また夏祭りにて提灯や蝋燭の灯りで浮かび上がらせている芝居絵屏風を、炎のゆらめく蝋燭をイメージした照明によって追体験できるような工夫も面白いのではないでしょうか。

「友竹」の隠し落款を探しながら芝居絵屏風を見るのも楽しいかもしれません。その類まれなる個性に改めて感じ入るものがありました。



会期中に展示替えが行われます。

『恐ろしいほど美しい 幕末土佐の天才絵師 絵金』目録(PDF)
前期:4月22日(土)〜5月21日(日)
後期:5月23日(火)〜6月18日(日)

前期の会期は明日21日までです。その後、芝居絵屏風を中心に入れ替えがあり、23日より後期がスタートします。

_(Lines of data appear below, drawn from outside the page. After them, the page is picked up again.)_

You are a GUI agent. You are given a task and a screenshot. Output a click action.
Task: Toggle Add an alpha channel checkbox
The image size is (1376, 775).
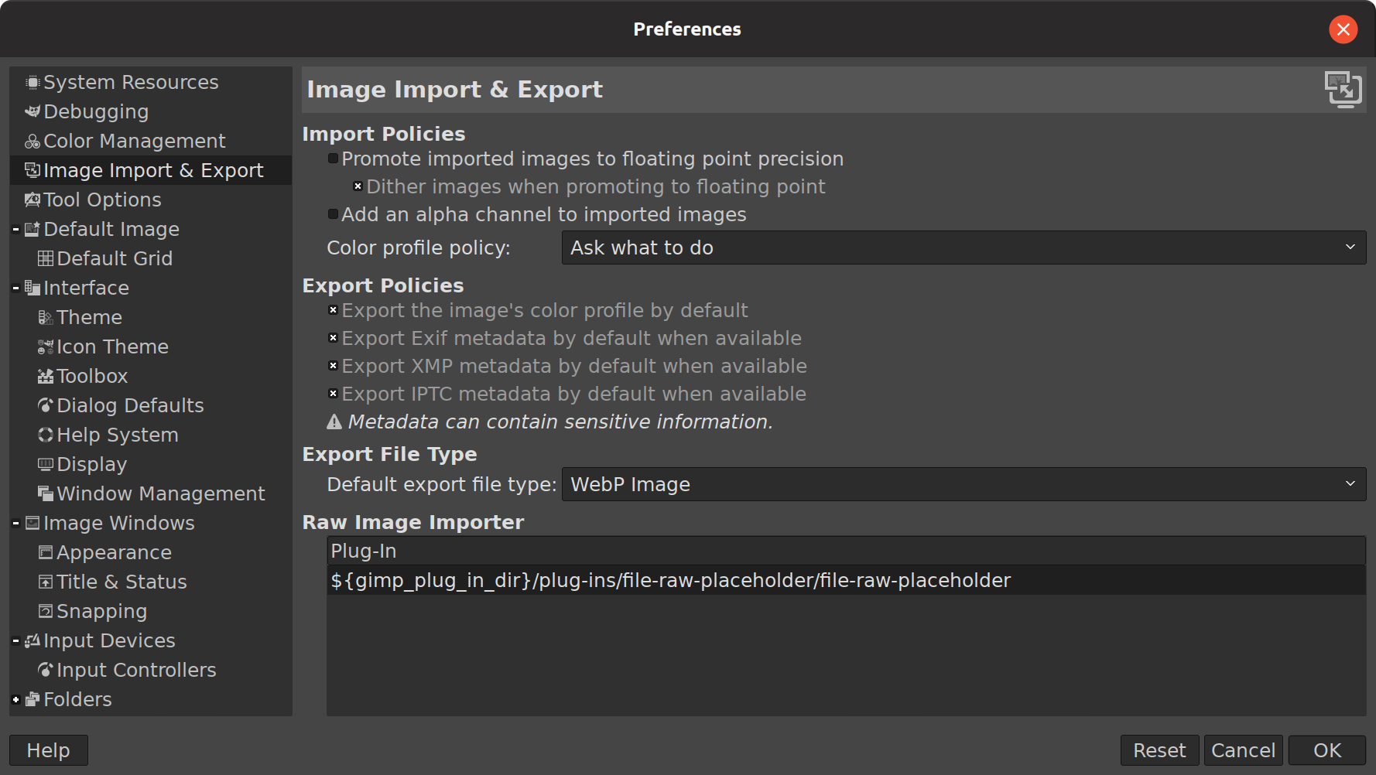[334, 214]
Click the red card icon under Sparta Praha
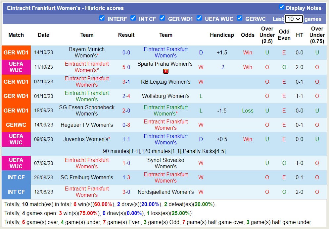This screenshot has height=229, width=329. pos(166,71)
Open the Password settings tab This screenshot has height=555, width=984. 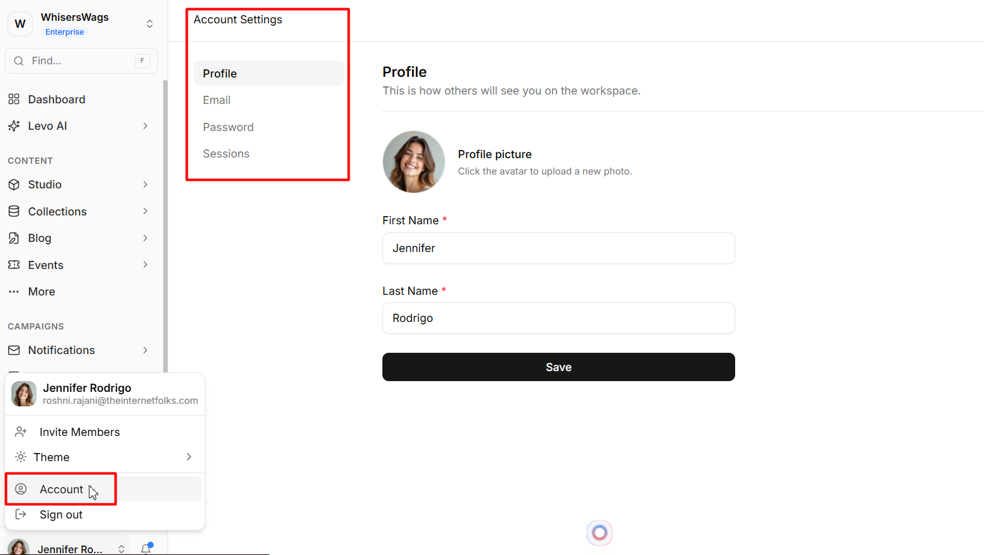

絵馬提灯『釡淵双級巴(かまがふちふたつどもえ)』展示風景。創造広場「アクトランド」

第2章「高知の夏祭り」の展示スペースは撮影が可能でした。


幕末の土佐が生んだ天才絵師、絵金。その恐るべき魅力に酔いしれる。『幕末土佐の天才絵師 絵金』が開催中|Pen Online

6月18日まで開催されています。おすすめします。

『恐ろしいほど美しい 幕末土佐の天才絵師 絵金』@ekinten_osaka) あべのハルカス美術館@harukas_museum
会期:2023年4月22日(土)〜6月18日(日)
 *前期:4月22日(土)〜5月21日(日)、後期:5月23日(火)〜6月18日(日)
時間:10:00~20:00(火〜金)、10:00〜18:00(月、土、日、祝)
 *入館は閉館の30分前まで。
休館:4月24日(月)、5月8日(月)、5月22日(月)
料金:一般1600円、大学・高校生1200円、中学・小学生500円。
住所:大阪市阿倍野区阿倍野筋1-1-43 あべのハルカス16階
交通:近鉄線大阪阿部野橋駅西改札、およびJR線天王寺駅中央改札より徒歩3分。地下鉄御堂筋線天王寺駅西改札より徒歩2分。*それぞれシャトルエレベーターまでの所要時間。